Test results were released for two sites in the tourist-dense midsection of the beach, away from the mouths of the two canals that discharge water into the bay.
The testing of Patong Bay water came in the wake of an algae bloom last month and allegations of raw sewage potentially causing a health hazard to beachgoers (story here).
“The tests show that the water on August 23 [four days after the bloom was first reported] would not harm a person swimming in it and would not be dangerous to marine animals,” said Daroonwan Schwartz, a PMBC oceanographer.
“However, wastewater released untreated into Patong Bay will have long-term affects on marine resources and water quality if no measures are put in place to control this,” Ms Daroonwan said.
PMBC yesterday released the full results for test point B2 and B3 conducted on August 23, with particular emphasis on levels of bacteria, nutrients and oxygen.
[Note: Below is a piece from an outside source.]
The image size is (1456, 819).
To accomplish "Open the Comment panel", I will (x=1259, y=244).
Bacteria levels should not exceed 1,000 MPN (most probable number) per 100 milliliters, according to the PMBC report. At the first station tested, the level was 980 MPN; and at the second, it was 900 MPN.
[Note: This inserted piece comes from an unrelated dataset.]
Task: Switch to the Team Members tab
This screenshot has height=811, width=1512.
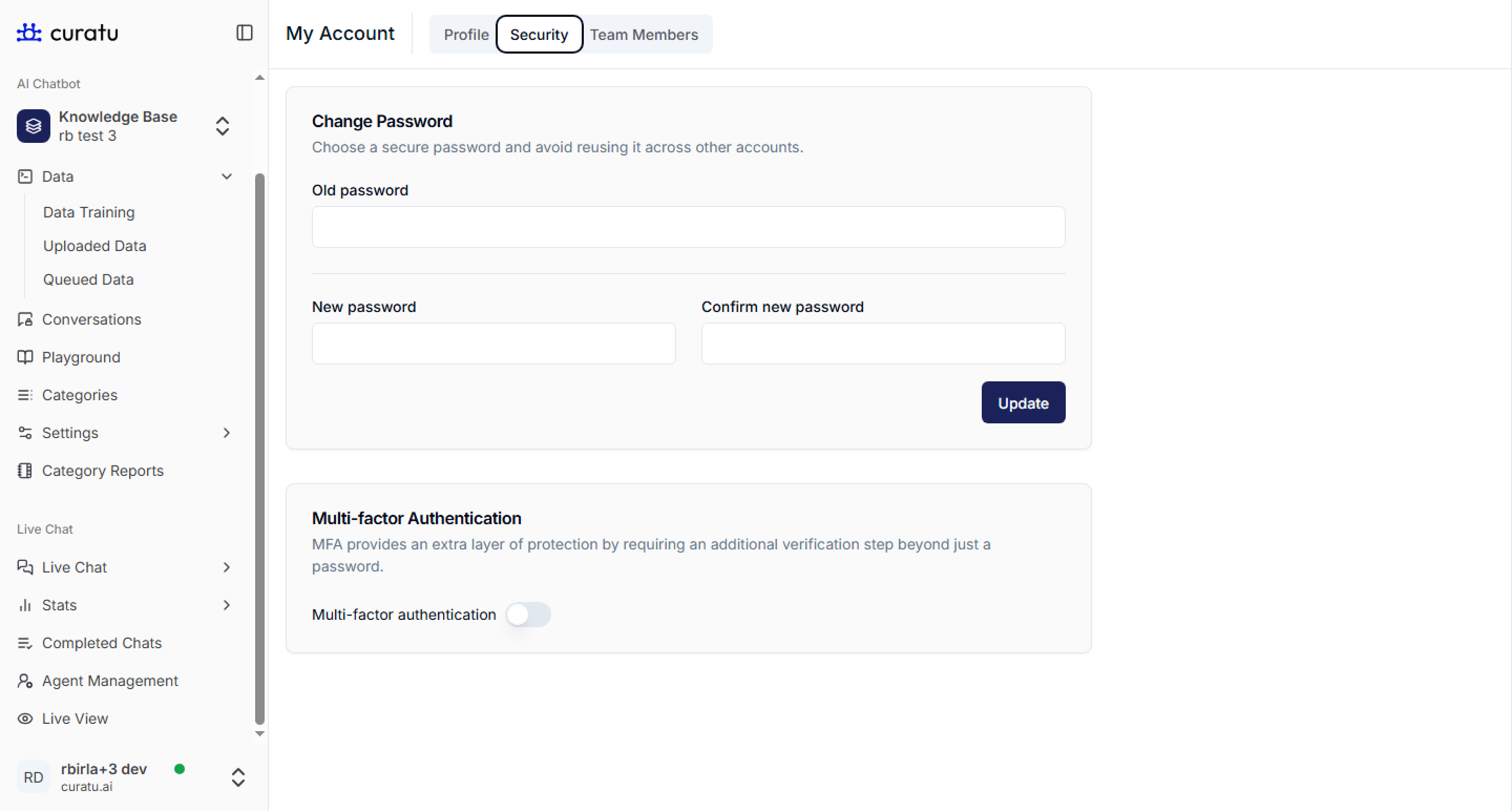Action: (x=644, y=35)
“The results show that the bacteria level is very high, but does not exceed the safety standards,” said the Director of the PMBC Ukkit Satapoomin.
Nutrients (ammonia, phosphorous and nitrate), often signs of raw sewage being released, should not be more than .36 moles per liter, which was a hurdle easily cleared by the water taken from locations away from water discharge. The test results showed nutrient levels at only .0025 moles per liter.
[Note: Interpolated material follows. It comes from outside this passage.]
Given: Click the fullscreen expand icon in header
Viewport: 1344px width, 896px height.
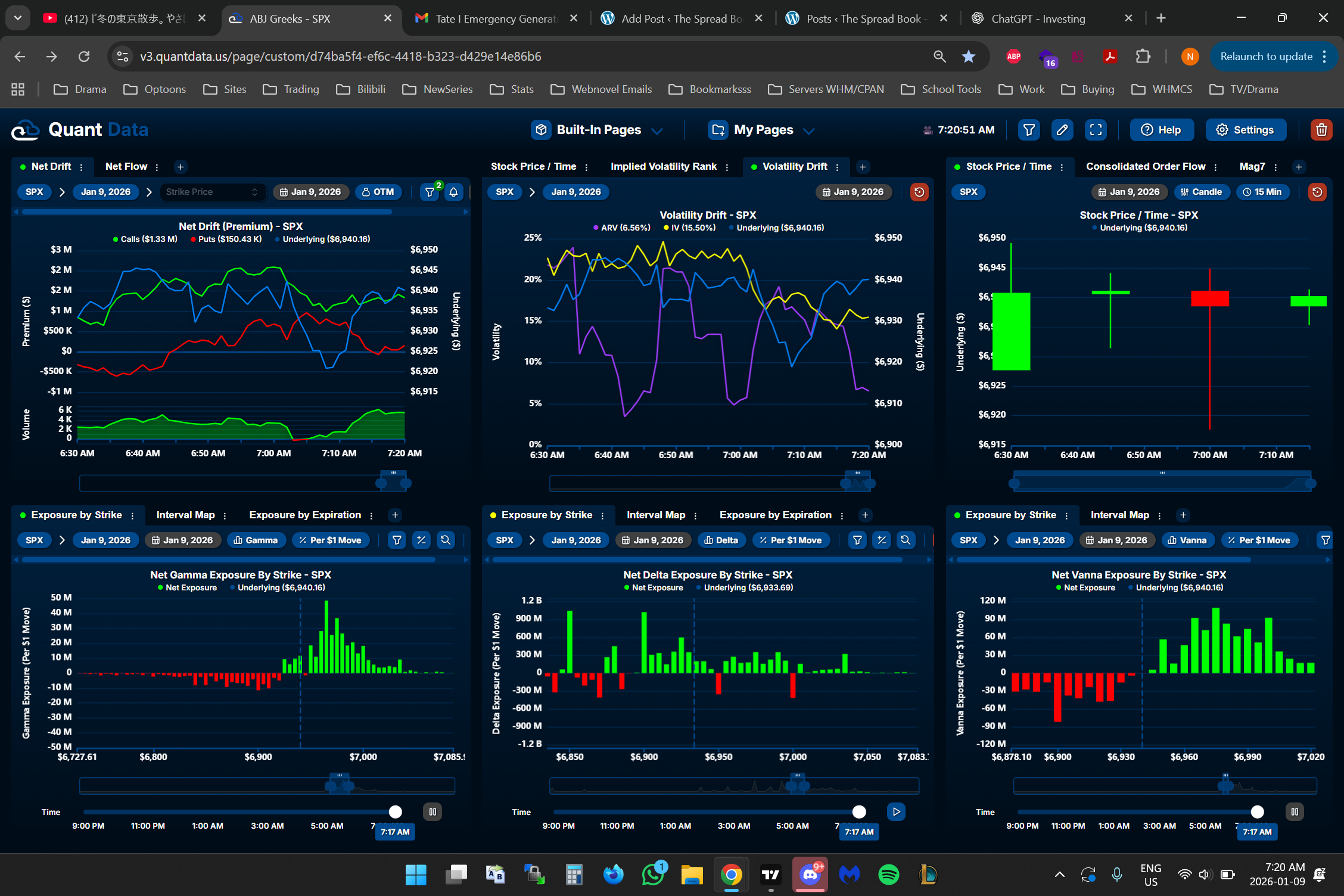Looking at the screenshot, I should [1095, 130].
If dissolved oxygen (DO) levels are less than 4 milligrams per liter, the water is in bad condition, explained Ms Daroonwan. In Patong Bay on August 23, the DO was 6.98 milligrams per liter.
Other measurements taken that day, for salinity, pH, temperature and clarity, all fell within acceptable levels, Ms Daroonwan said, noting that the results are relevant only for the day in question.
“We tested sites B1 and B4 later in the month, and the results have yet to be analyzed,” said Ms Daroonwan.
Ms Daroonwan also commented on the frequency of water tests in Patong, which are scheduled to be done every two months.
“In other countries, they are done every day,” she said. “But we don’t have enough staff to do that. We only have 10 people responsible for conducting tests in Phuket, Phang Nga and Krabi.”
Ms Daroonwan said the PMBC had contacted Patong Municipality to set measures for managing wastewater treatment in the community.
Untreated wastewater enters Patong Bay via the Pak Bang canal*.
Hotels, restaurants and homes release their wastewater untreated and it eventually flows into Patong bay, Ms Daroonwan said.
This water test and future ones will be sent to relevant government organizations, including the Phuket Governor, Phuket Provincial Office of Natural Resources and Environment and Patong municipality she said.
* The original story cited the official report, which claimed that Bang Yai canal was in part to blame for the water quality of Patong Bay. This, however, was a mistake within the report.